Es kommen immer mehr orthodoxe Juden in den Warteraum der Gondelbahn auf das Davoser Jakobshorn. Die Männer tragen weisse Hemden, schwarze Jacketts und verschiedene Kopfbedeckungen; Hüte, Kippot, Schiebermützen und Baseballcaps. Die Frauen tragen Röcke und Perücken. Nicht nur mit ihrer Aufmachung unterscheiden sich diese Menschen von Nichtjuden – und weniger frommen Juden –, sondern auch mit ihrem Verhalten: Sie stehen ganz nahe beieinander und unterhalten sich angeregt, auch mit den Kindern, mit denen sie aufmerksam und liebevoll umgehen. Keines wird angeblafft, niemand starrt auf ein Handy. Orthodoxe haben keine Smartphones, da das Internet mit seinen erotischen Verführungen als unkoscher gilt, sondern einfache Modelle, die sie höchstens aus der Tasche holen, um mit jemandem rasch einen Treffpunkt zu vereinbaren. Man spürt deutlich mehr Wärme und Verbundenheit als bei anderen menschlichen Zusammenkünften.
Wir fragen eine Gruppe von Orthodoxen, alle von derselben Familie, ob wir ein Foto von ihnen machen dürften. Sie fragen skeptisch und mit jiddischem Akzent, wofür. Seit dem 7. Oktober 2023 fühlen sich Juden überall auf der Welt noch unsicherer. Wir erklären, dass wir über das Vermittlungsprojekt Likrat Public zwischen jüdischen Gästen und Einheimischen berichten. Damit ist das Eis gebrochen – erst recht, als sie erfahren, dass die Vermittlerin, der Fotograf und der Autor alle jüdisch sind.

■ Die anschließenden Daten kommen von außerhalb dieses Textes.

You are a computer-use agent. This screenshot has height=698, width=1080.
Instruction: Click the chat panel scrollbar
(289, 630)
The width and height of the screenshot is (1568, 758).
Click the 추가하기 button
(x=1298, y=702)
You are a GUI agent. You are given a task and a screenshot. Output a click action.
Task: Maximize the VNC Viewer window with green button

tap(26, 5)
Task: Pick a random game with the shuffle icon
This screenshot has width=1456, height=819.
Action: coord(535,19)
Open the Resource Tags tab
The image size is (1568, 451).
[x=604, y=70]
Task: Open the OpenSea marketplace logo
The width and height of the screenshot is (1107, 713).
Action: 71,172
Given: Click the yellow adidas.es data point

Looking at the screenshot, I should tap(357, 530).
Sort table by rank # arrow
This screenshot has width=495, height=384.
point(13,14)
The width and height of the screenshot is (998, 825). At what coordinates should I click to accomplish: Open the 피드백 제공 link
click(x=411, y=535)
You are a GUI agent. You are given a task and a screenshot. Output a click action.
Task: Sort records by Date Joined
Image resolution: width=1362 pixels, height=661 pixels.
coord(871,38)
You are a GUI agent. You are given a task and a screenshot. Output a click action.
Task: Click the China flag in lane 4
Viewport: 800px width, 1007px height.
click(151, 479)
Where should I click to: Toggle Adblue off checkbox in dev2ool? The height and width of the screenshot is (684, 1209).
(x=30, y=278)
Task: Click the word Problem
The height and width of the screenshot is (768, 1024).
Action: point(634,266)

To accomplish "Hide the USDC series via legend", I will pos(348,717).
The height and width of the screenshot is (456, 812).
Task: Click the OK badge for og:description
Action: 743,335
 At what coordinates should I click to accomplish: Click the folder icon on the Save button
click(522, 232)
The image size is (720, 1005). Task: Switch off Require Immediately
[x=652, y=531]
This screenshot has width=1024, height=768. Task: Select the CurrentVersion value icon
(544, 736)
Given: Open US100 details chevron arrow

«Where do you come from?», fragt mich ein junger rotbärtiger Mann mit langen Schläfenlocken aus England, der in Israel lebt. «I live in Zurich», antworte ich. «No, I mean, where do you COME from!» Ich verstehe: Er meint meine Vorfahren. «Brody in Ukraine», sage ich. «Oh, Brody!», sagt er anerkennend. «Brody!», nickt der neben ihm beeindruckt. Es ist ein Ort mit einer langen jüdischen Geschichte. Nach dem Verhältnis zu den Einheimischen gefragt, sagt der 52-jährige in Zürich wohnhafte Schwiegervater des Mannes: «Ich erlebe es im Grossen und Ganzen als sehr gut. Natürlich gibt es immer welche, die ein Problem mit uns haben und alle in einen Topf werfen. Aber die allermeisten sind sehr anständig. Ich würde sagen, das Problem ist in den Medien hochgeschrieben worden.»
Jedes Jahr reisen mehrere 1000 Orthodoxe mit ihren Kindern aus Zürich, England, den USA, Belgien und Israel in die Schweizer Berge, um hier ihre Sommerferien zu verbringen. Nach Saas-Grund, Klosters und Arosa, das sie liebevoll «Arosalem» nennen. Aber in Davos gibt es mehrere Koscher-Hotels, Koscher-Abteilungen in den Supermärkten, eine Synagoge und ein rituelles Tauchbad.
Debatte losgetreten
Reto Branschi könnte sagen: Erstens bin ich pensioniert, und zweitens ist Sonntag. Aber das Thema des Gesprächs beschäftigt den früheren Tourismusdirektor von Davos auch als Rentner. Es geht um das Verhältnis zwischen seiner Stadt und ihren jüdisch-orthodoxen Gästen. Die Angelegenheit beschäftigt ihn so sehr, dass er weiter für die Tourismusorganisation tätig ist, um zwischen beiden Seiten zu vermitteln und Stellung zu nehmen. Branschi ist ohnehin nicht der Typ, der sich von einem 65. Geburtstag beeindrucken lässt. Er trägt Sneakers zum Jackett und hat eine Stimme, die zu seinem Händedruck passt. Kaum fällt das Wort Antisemitismus, erhebt er sie: «Davos ist nicht antisemitisch!»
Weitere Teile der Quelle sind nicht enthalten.